BEGIN Information

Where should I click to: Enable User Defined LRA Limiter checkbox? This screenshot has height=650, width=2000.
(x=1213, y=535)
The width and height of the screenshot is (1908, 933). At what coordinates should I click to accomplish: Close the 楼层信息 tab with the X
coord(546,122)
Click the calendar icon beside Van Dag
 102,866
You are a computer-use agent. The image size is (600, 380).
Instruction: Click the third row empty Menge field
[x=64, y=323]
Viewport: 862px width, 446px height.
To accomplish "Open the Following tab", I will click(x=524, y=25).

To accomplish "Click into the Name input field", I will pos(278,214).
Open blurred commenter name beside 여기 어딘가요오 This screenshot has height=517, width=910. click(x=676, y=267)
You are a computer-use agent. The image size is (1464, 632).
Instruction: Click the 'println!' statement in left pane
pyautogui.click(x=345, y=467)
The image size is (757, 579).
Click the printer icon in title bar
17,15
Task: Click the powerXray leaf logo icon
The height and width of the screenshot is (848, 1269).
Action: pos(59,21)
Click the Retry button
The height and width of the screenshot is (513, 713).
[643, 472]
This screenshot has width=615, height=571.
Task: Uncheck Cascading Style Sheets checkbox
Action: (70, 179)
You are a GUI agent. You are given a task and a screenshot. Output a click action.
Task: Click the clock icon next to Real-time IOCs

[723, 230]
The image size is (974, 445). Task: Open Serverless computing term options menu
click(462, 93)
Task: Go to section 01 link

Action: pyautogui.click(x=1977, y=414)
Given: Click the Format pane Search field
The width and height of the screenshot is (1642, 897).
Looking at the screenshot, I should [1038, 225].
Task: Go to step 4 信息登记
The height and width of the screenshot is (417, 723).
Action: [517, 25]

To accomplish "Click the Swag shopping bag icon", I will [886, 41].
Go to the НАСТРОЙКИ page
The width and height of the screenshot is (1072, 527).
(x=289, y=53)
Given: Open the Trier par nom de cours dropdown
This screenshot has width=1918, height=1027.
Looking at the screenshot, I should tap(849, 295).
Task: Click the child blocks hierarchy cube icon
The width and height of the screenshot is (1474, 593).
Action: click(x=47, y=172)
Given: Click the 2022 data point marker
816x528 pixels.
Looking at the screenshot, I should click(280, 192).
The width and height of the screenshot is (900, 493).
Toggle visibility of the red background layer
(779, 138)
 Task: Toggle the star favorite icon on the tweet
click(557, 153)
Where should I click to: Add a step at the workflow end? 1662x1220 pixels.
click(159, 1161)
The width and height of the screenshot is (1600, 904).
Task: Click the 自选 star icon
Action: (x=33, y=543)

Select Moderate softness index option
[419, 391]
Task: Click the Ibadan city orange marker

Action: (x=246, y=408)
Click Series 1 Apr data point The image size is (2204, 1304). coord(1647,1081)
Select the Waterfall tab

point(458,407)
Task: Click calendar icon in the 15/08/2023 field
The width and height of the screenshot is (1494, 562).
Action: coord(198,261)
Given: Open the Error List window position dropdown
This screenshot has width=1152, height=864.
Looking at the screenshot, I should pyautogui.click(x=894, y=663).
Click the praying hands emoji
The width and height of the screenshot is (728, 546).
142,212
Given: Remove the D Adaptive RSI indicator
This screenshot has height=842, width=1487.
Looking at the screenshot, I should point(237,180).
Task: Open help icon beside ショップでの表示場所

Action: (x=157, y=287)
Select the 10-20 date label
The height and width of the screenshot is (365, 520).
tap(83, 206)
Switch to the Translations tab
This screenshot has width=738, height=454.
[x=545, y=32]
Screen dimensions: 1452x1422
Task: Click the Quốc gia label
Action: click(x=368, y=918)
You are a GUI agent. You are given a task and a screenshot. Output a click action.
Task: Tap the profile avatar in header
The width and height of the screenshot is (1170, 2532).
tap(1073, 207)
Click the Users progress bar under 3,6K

END Information

Description of the task = Filter the records above for the string "data" and copy each matching line.

Answer box =
Given: Click the 2022 data point marker
Click Series 1 Apr data point The image size is (2204, 1304). coord(1647,1081)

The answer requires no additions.